Friday, Jun. 21, 1963

The Language Merchants

U.S. businessmen are learning that money talks better overseas if it speaks the local language. The man who has done the most to teach them that fact of life--and the languages--is President Robert Strumpen-Darrie, 51, of Berlitz Schools of America. Berlitz has profited greatly from the expansion of U.S. companies abroad; since 1952, the number of executives taking company-paid language courses at Berlitz has jumped from 300 to 3,500. And President Strumpen-Darrie is convinced that every syllable is worth its rather high cost. "We have found," he says, "that an executive who speaks the language of the country can start being effective six months earlier than one who does not."

Welcome for Wives. Last week circuit-riding Berlitz instructors were teaching Japanese in Chicago to employees of Caterpillar Tractor, Spanish and German in Moline to officials of John Deere, and French in Wilmington to executives of Du Pont. U.S. Steel sends large groups of executives to Berlitz to determine which ones can learn Spanish fastest, later selects some of them for assignment to Venezuela. Corporation wives are almost always included in the various courses; companies have found that wives who are left speechless abroad soon start clamoring for a costly transfer back home.

With U.S. businessmen buying and selling in increasingly remote parts of the world, Berlitz now teaches 46 living languages from Afrikaans to Urdu. President Strumpen-Darrie (who gets by in half a dozen languages) and 48-year-old Vice President Charles Berlitz (15 languages fluently, another 15 passably) insist that non-European tongues are usually no tougher than European ones, and that almost anyone can gain a rough working knowledge after 30 hours of instruction and a good fluency (a 3,000-word vocabulary) after 120 hours. The price: $3 for group lessons, $6 for individual sessions. For Berlitz, this amounts to a profitable business that grosses some $4,000,000 a year from teaching, translation and textbook royalties through 32 branches in North and Central America. A separate Paris-based company, spun off after World War I, runs 208 Berlitz outlets overseas.

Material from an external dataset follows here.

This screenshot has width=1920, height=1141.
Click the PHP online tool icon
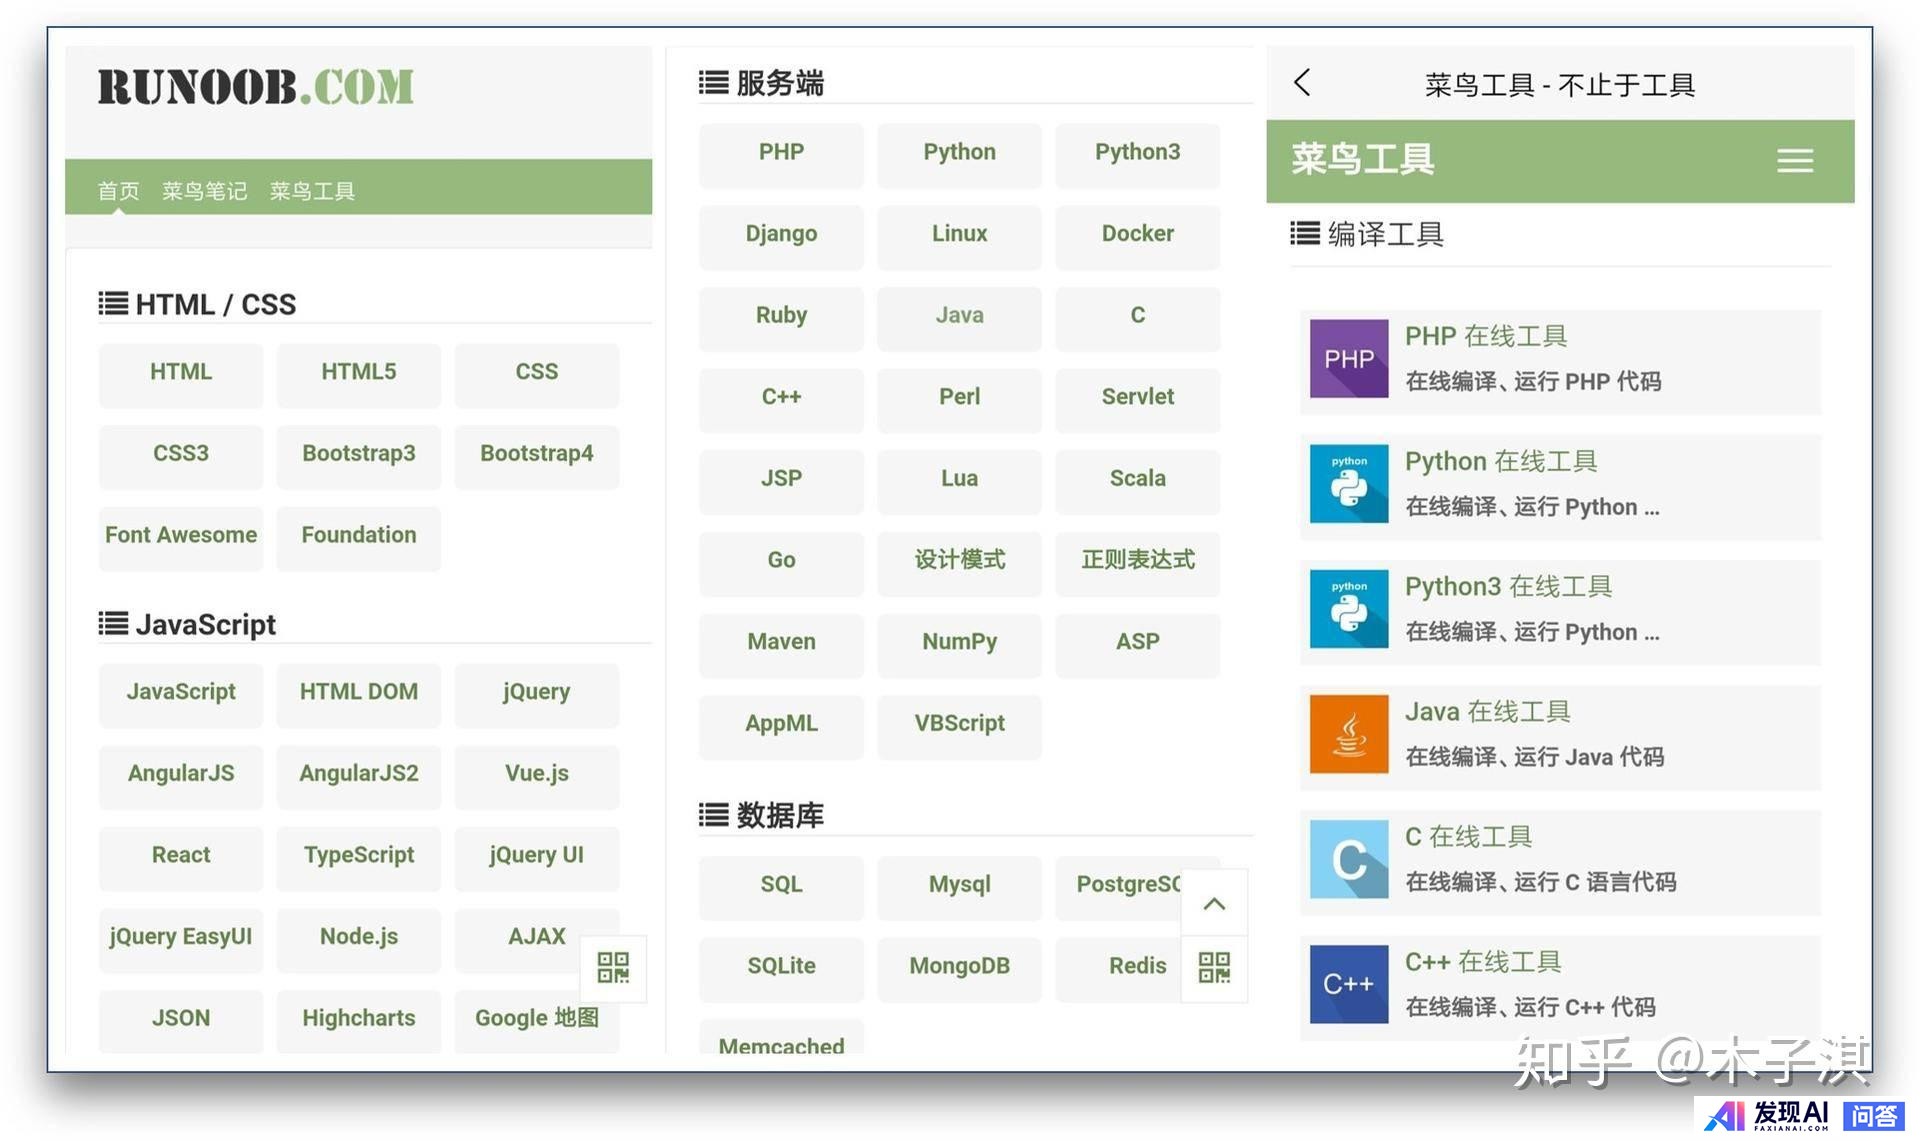(x=1348, y=359)
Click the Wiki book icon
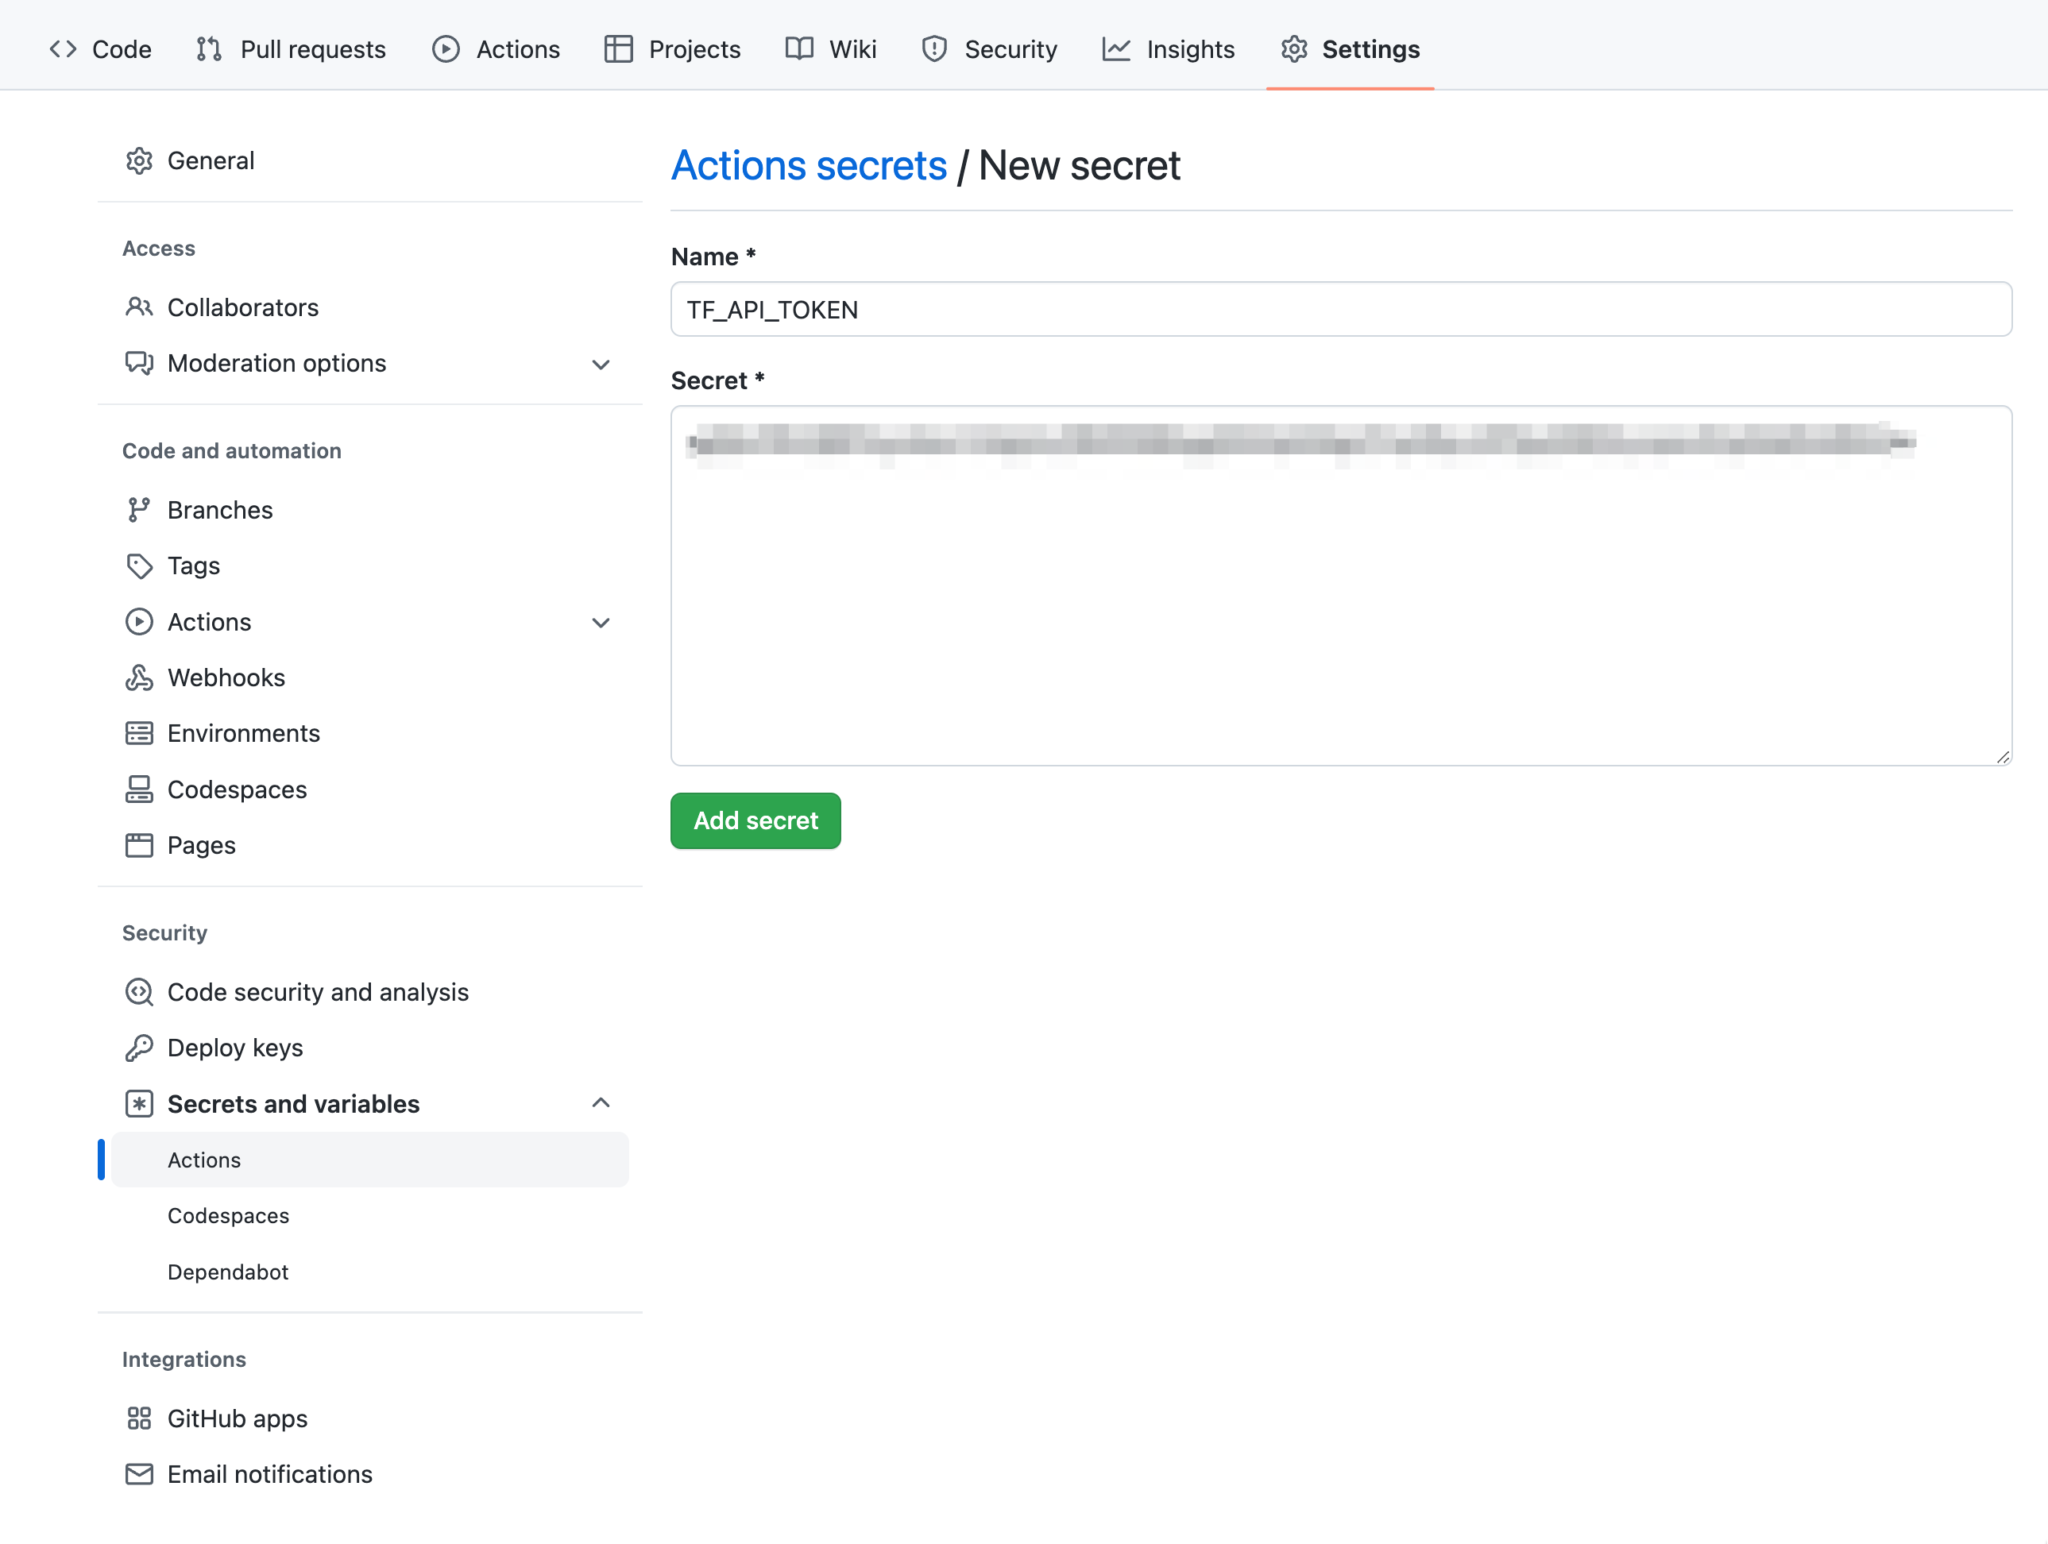The image size is (2048, 1544). coord(799,48)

Speak No English. Whether the learners are businessmen or Peace Corps volunteers, Berlitz teaches by what it calls The Method. The system was devised by Charles Berlitz's mustachioed grandfather, Maximilian, who came out of the Black Forest 85 years ago to start a language business in Providence, went on to engage such temporary teachers as Leon Trotsky and James Joyce. Using The Method, native-born instructors today speak in class only the language they teach, forbid English, repeat constantly, and guide befuddled beginners with props and pictures. Nelson Rockefeller learned his Spanish that way, and Douglas Dillon perfected his French. Academic critics charge that The Method is acultural and fails to teach people to comprehend such things as the nuances of foreign-language poetry. Berlitz does not debate the point; but it does claim that it can help a businessman close a deal by giving him an effective working knowledge of the everyday language.